Brief 1:
Quote the HAARP episode summary word for word, from the passage that opens with the words containing "1. What HAARP" through the one that closes with "closest to Earth.".
Brief 2:
Continue the HAARP episode summary, picking up right after its final sentence.
Text block below:
December 26, 1996: HAARP - Nick Begich

Dec 26, 1996
2h 47m
0:00 / 0:00
Dr. Nick Begich, co-author of Angels Don't Play This HAARP, reveals the scope of the military's High Frequency Active Auroral Research Program operating in remote Alaska. The jointly run Air Force and Navy project uses 48 antennas to focus concentrated radio energy into the ionosphere, with plans to scale up to 360 antennas and an effective radiated power of 100 billion watts. Begich explains how the system can lift sections of the ionosphere, communicate with submarines via extremely low frequency signals, and penetrate miles underground to detect hidden facilities.

Drawing from a 613-page internal planning memorandum that the program manager denied knowing about on Canadian television, Begich details military applications including over-the-horizon radar, satellite disruption, and ground-based Star Wars weapons capability. He connects decades of Yale University research by Jose Delgado showing that pulsed radio frequency can alter human behavior and brain chemistry, noting that HAARP operates within the same biologically active ELF range as human brainwaves.

The conversation turns to weather modification potential, with Begich explaining how ionospheric heating can redirect normal wind patterns across vast areas. With no biologists assigned to the project and no international treaties governing electromagnetic warfare, Art Bell and Begich question whether adequate safeguards exist for a technology whose full consequences remain unknown.

Key Moments

  1. What HAARP is: joint Air Force and Navy ionospheric weapon: Begich defines HAARP as the High Frequency Active Auroral Research Project - a jointly operated Air Force and Navy facility about 250 miles northeast of Anchorage. He frames it as effectively a ground-based Star Wars weapons technology project that needs a northern site where magnetic lines of force come closest to Earth.
End of Text block.
Information provided below:
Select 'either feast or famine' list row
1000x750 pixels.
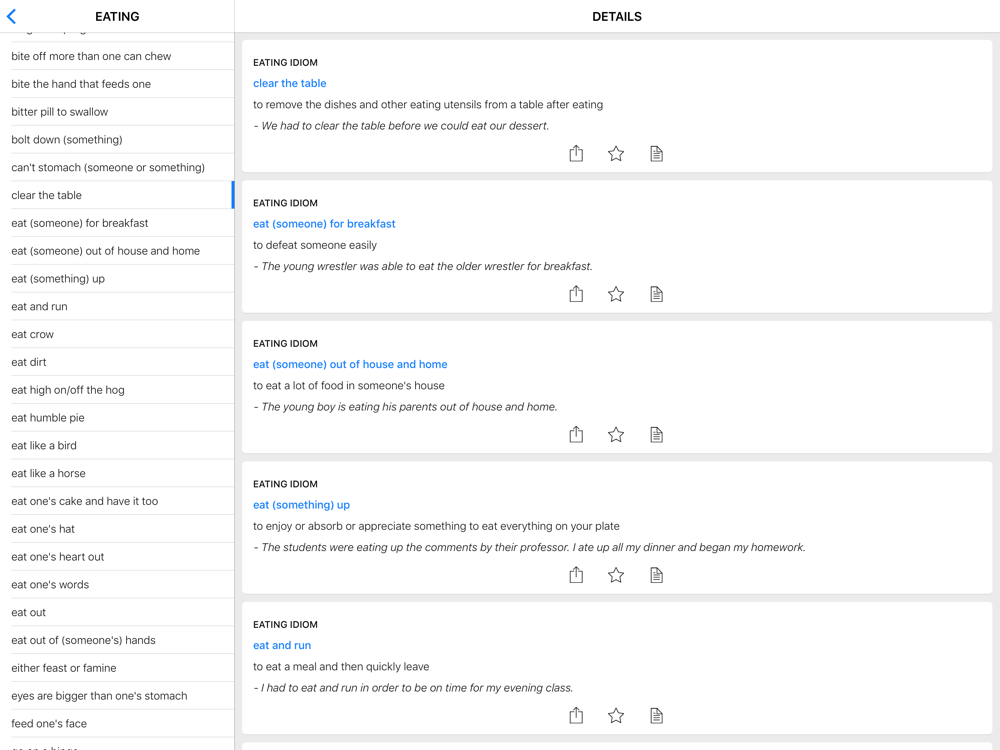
End of Information provided.
Information provided below:
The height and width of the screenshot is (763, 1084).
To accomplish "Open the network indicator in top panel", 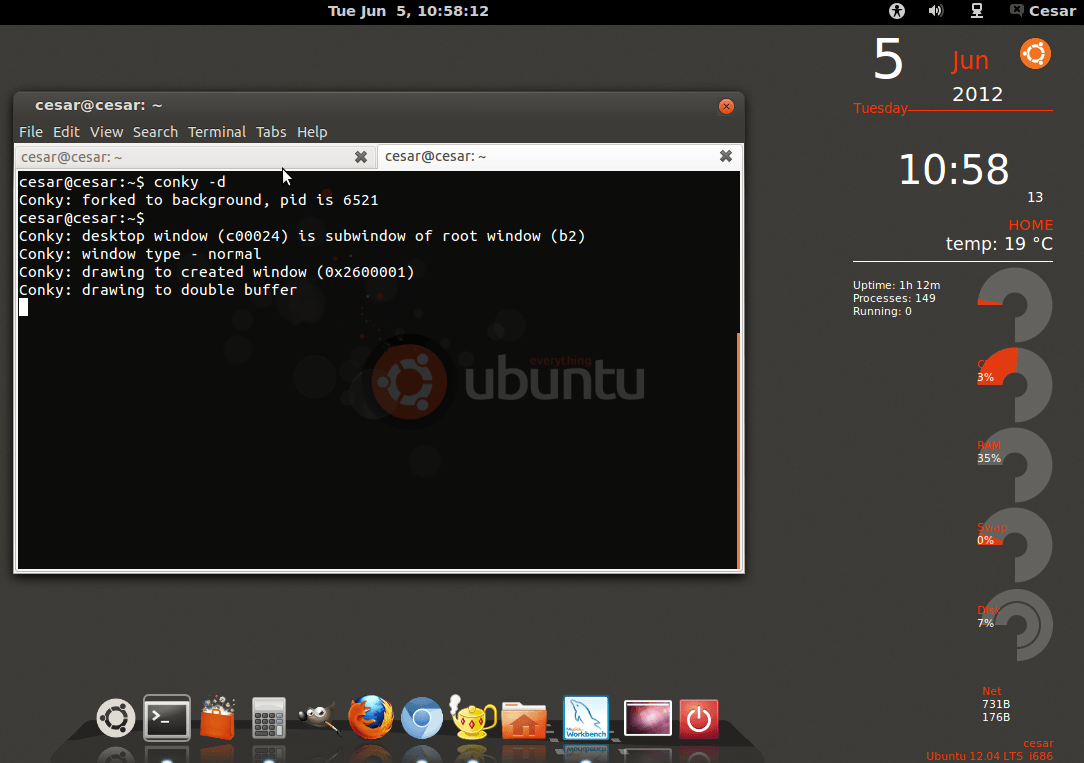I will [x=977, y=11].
End of Information provided.
Information provided below:
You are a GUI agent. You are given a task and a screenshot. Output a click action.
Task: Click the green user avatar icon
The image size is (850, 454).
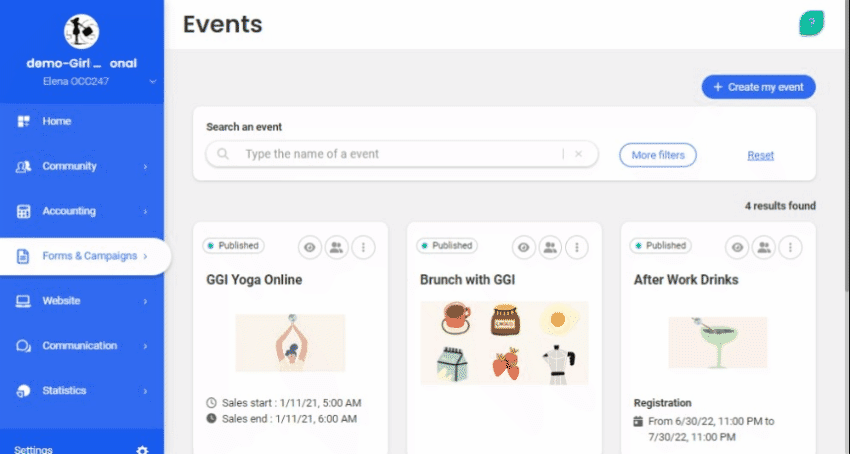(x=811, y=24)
End of Information provided.
Answer space 1:
1. What HAARP is: joint Air Force and Navy ionospheric weapon: Begich defines HAARP as the High Frequency Active Auroral Research Project - a jointly operated Air Force and Navy facility about 250 miles northeast of Anchorage. He frames it as effectively a ground-based Star Wars weapons technology project that needs a northern site where magnetic lines of force come closest to Earth.

Answer space 2:
  2. 48 antennas now, 360 in the full array: Begich gives the precise build-out: the developmental prototype is 48 antennas, 18 of which were activated last year and the full 48 this year, with November tests done and January tests upcoming. The eventual design target is 360 antennas in a single array at the one facility.

  3. 100 billion watts at the ionosphere, ELF submarine communication: Begich describes HAARP pulsing high-frequency energy - potentially up to 100 billion watts - into the ionosphere to make it act as a giant antenna in the sky, re-radiating in the extremely low frequency range to penetrate Earth and sea for submarine communication and Earth-penetrating tomography (funded under non-proliferation/counter-proliferation).

  4. Over-the-horizon radar and SDI knockdown: Begich lists further military applications spelled out in patents and planning documents: over-the-horizon radar around the curvature of Earth, identifying which incoming objects carry nuclear payloads, and generating enough power to potentially knock those objects out of the sky. He notes a Moscow article in 21st Century magazine openly described the same phased-array approach as ground-based SDI.